=== Begin Enclosure ===

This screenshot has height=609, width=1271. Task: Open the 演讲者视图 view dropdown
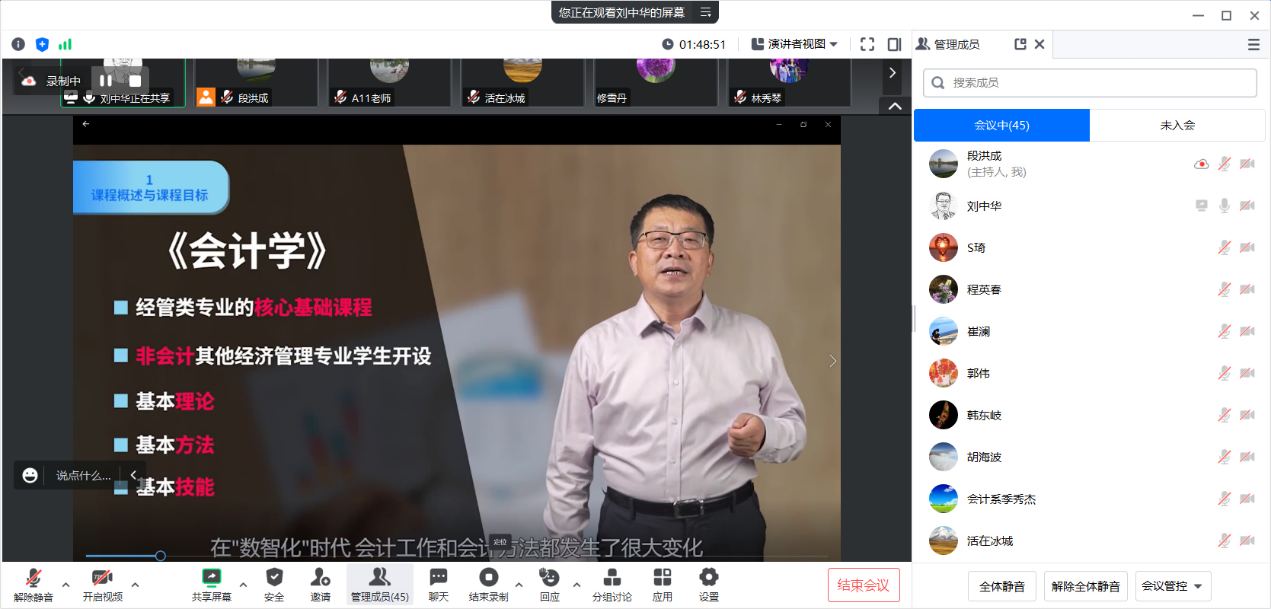(795, 44)
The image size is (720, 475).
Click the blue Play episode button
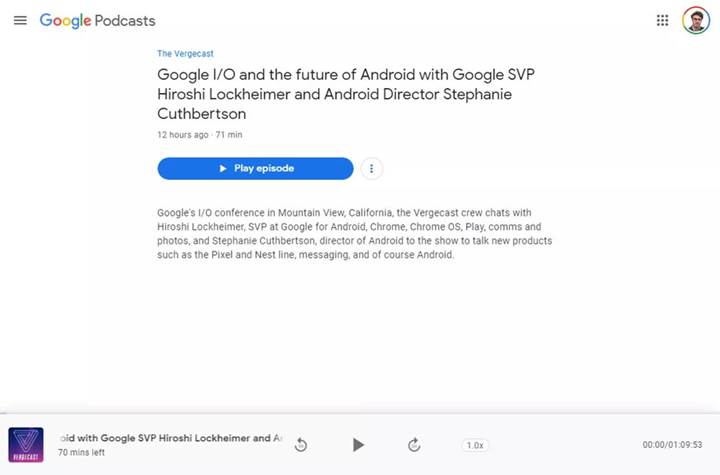[x=255, y=169]
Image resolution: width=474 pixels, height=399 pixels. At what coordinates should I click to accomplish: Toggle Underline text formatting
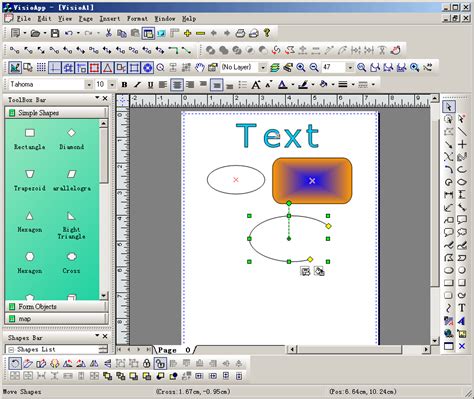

=== End Enclosure ===

* _Problem details_:
Repeat the records above verbatim. Include none of the pictures.

* _Output for this task_:
This screenshot has height=609, width=1271. Task: Open the 演讲者视图 view dropdown
(795, 44)
The image size is (720, 475).
Click the blue Play episode button
[x=255, y=169]
Image resolution: width=474 pixels, height=399 pixels. At what coordinates should I click to accomplish: Toggle Underline text formatting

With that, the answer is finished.